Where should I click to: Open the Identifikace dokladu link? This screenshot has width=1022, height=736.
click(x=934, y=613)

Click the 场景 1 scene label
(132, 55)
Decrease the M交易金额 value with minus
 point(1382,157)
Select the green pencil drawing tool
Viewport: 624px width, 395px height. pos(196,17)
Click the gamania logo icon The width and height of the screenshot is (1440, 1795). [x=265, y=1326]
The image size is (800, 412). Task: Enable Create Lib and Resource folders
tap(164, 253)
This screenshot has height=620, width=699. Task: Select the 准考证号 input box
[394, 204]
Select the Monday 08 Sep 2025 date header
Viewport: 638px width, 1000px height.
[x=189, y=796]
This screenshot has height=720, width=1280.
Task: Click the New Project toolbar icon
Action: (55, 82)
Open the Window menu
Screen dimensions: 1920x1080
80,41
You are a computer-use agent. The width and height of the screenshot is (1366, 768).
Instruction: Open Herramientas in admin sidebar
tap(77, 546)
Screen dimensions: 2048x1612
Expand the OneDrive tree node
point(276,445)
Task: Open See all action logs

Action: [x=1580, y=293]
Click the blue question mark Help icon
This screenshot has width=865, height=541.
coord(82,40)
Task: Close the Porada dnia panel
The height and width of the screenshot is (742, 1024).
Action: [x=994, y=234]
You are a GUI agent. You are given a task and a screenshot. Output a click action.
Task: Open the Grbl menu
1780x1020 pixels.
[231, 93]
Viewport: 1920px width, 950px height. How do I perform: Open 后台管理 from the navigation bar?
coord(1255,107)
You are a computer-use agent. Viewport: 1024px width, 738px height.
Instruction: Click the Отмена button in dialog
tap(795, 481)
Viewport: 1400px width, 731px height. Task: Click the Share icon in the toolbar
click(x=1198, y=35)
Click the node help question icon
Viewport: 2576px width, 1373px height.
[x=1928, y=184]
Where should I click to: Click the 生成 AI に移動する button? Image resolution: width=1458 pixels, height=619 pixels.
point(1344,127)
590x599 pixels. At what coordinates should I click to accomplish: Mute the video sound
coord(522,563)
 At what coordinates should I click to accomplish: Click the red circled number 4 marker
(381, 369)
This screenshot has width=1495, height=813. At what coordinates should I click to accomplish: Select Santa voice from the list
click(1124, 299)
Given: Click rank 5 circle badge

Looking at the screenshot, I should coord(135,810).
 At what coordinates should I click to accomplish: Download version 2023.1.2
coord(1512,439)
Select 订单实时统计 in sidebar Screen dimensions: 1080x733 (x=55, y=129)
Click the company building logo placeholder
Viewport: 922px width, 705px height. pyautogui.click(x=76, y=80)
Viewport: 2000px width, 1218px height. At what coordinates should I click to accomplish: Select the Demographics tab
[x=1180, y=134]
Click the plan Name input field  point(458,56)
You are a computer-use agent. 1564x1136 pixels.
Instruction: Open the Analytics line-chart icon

** Exercise aim **
Reproduce all of the entries above word for word, keeping each line in its original order.

** Result of the exercise **
Where should I click to: Open the Identifikace dokladu link? This screenshot has width=1022, height=736.
click(x=934, y=613)

Click the 场景 1 scene label
(132, 55)
Decrease the M交易金额 value with minus
 point(1382,157)
Select the green pencil drawing tool
Viewport: 624px width, 395px height. pos(196,17)
Click the gamania logo icon The width and height of the screenshot is (1440, 1795). [x=265, y=1326]
The image size is (800, 412). Task: Enable Create Lib and Resource folders
tap(164, 253)
This screenshot has height=620, width=699. Task: Select the 准考证号 input box
[394, 204]
Select the Monday 08 Sep 2025 date header
Viewport: 638px width, 1000px height.
[x=189, y=796]
This screenshot has height=720, width=1280.
Task: Click the New Project toolbar icon
Action: (55, 82)
Open the Window menu
Screen dimensions: 1920x1080
80,41
You are a computer-use agent. The width and height of the screenshot is (1366, 768).
Instruction: Open Herramientas in admin sidebar
tap(77, 546)
Screen dimensions: 2048x1612
Expand the OneDrive tree node
point(276,445)
Task: Open See all action logs

Action: [x=1580, y=293]
Click the blue question mark Help icon
This screenshot has width=865, height=541.
coord(82,40)
Task: Close the Porada dnia panel
The height and width of the screenshot is (742, 1024).
Action: [x=994, y=234]
You are a GUI agent. You are given a task and a screenshot. Output a click action.
Task: Open the Grbl menu
1780x1020 pixels.
[231, 93]
Viewport: 1920px width, 950px height. How do I perform: Open 后台管理 from the navigation bar?
coord(1255,107)
You are a computer-use agent. Viewport: 1024px width, 738px height.
Instruction: Click the Отмена button in dialog
tap(795, 481)
Viewport: 1400px width, 731px height. Task: Click the Share icon in the toolbar
click(x=1198, y=35)
Click the node help question icon
Viewport: 2576px width, 1373px height.
[x=1928, y=184]
Where should I click to: Click the 生成 AI に移動する button? Image resolution: width=1458 pixels, height=619 pixels.
point(1344,127)
590x599 pixels. At what coordinates should I click to accomplish: Mute the video sound
coord(522,563)
 At what coordinates should I click to accomplish: Click the red circled number 4 marker
(381, 369)
This screenshot has width=1495, height=813. At what coordinates should I click to accomplish: Select Santa voice from the list
click(1124, 299)
Given: Click rank 5 circle badge

Looking at the screenshot, I should coord(135,810).
 At what coordinates should I click to accomplish: Download version 2023.1.2
coord(1512,439)
Select 订单实时统计 in sidebar Screen dimensions: 1080x733 (x=55, y=129)
Click the company building logo placeholder
Viewport: 922px width, 705px height. pyautogui.click(x=76, y=80)
Viewport: 2000px width, 1218px height. At what coordinates should I click to accomplish: Select the Demographics tab
[x=1180, y=134]
Click the plan Name input field  point(458,56)
You are a computer-use agent. 1564x1136 pixels.
Instruction: Open the Analytics line-chart icon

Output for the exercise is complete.